Au Maroc, le café n’a jamais été qu’une simple tasse de liquide noirâtre: c’est une scène de théâtre, une agora, parfois même un bureau improvisé. Mais voilà qu’une étrange règle non écrite s’installe: la «limite des deux heures».

Le principe est simple et implacable. Tu poses ton café sur la table, tu poses aussi ton destin sur le sablier invisible qui s’active aussitôt. Deux heures plus tard, si aucune nouvelle commande n’a eu la délicatesse de remplir l’addition, te voilà classé dans la catégorie peu glorieuse du squatteur. Un citoyen sans-papiers du café, un clandestin du rotin.
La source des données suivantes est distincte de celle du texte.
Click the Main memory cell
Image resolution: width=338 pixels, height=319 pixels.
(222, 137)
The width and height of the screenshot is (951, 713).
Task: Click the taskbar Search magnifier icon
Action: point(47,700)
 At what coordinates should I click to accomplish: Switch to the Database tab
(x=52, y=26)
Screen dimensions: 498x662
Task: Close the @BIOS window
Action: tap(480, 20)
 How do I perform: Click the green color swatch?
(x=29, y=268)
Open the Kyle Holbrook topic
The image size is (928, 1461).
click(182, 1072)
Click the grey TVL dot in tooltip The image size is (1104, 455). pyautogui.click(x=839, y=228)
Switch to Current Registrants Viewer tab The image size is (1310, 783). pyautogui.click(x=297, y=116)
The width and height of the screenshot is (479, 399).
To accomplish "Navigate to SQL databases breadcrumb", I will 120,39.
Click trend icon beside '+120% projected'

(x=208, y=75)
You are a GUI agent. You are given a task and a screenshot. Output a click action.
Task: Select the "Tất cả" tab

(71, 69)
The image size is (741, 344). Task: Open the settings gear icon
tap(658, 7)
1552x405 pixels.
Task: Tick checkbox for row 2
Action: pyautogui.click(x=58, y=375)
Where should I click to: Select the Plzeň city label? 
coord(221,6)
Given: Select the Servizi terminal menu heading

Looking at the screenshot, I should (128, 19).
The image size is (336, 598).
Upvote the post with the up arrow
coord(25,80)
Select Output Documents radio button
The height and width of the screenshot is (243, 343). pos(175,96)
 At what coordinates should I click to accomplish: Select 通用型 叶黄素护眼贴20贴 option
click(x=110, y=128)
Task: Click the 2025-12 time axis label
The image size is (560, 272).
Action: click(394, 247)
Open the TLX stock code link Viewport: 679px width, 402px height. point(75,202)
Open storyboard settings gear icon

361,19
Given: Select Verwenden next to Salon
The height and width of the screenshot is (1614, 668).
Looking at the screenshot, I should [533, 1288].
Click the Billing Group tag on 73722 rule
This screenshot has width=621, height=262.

C’est tout un art de vivre qui se voit ainsi chronométré. Lieu de contemplation, de bavardage ou de sieste, le café devient soudain une station-service où le client doit justifier son stationnement. Adieu la flânerie, bonjour la productivité. La montre au poignet devient plus menaçante que le regard du serveur.

Yasmina Reghai
Yasmina Reghai

Les gérants, eux, brandissent leurs arguments comme un code de l’urbanisme appliqué aux terrasses. Une table, disent-ils, n’est pas un meuble mais une parcelle à haute valeur locative. La rotation devient un dogme, la chaise un capital, le client une variable d’ajustement. Le café à vingt dirhams devient une sorte de loyer temporaire, un bail précaire qui expire au bout de cent-vingt minutes.

On pourrait rire de cette absurdité si elle ne révélait pas en creux une société qui hésite entre deux modèles : celui de la convivialité gratuite et celui de l’exploitation au centimètre carré. Le café marocain, jadis refuge intemporel, se transforme en parking minute.

La prochaine fois que vous commandez, souvenez-vous : au Maroc, le café est peut-être chaud… mais le temps, lui, est désormais payant.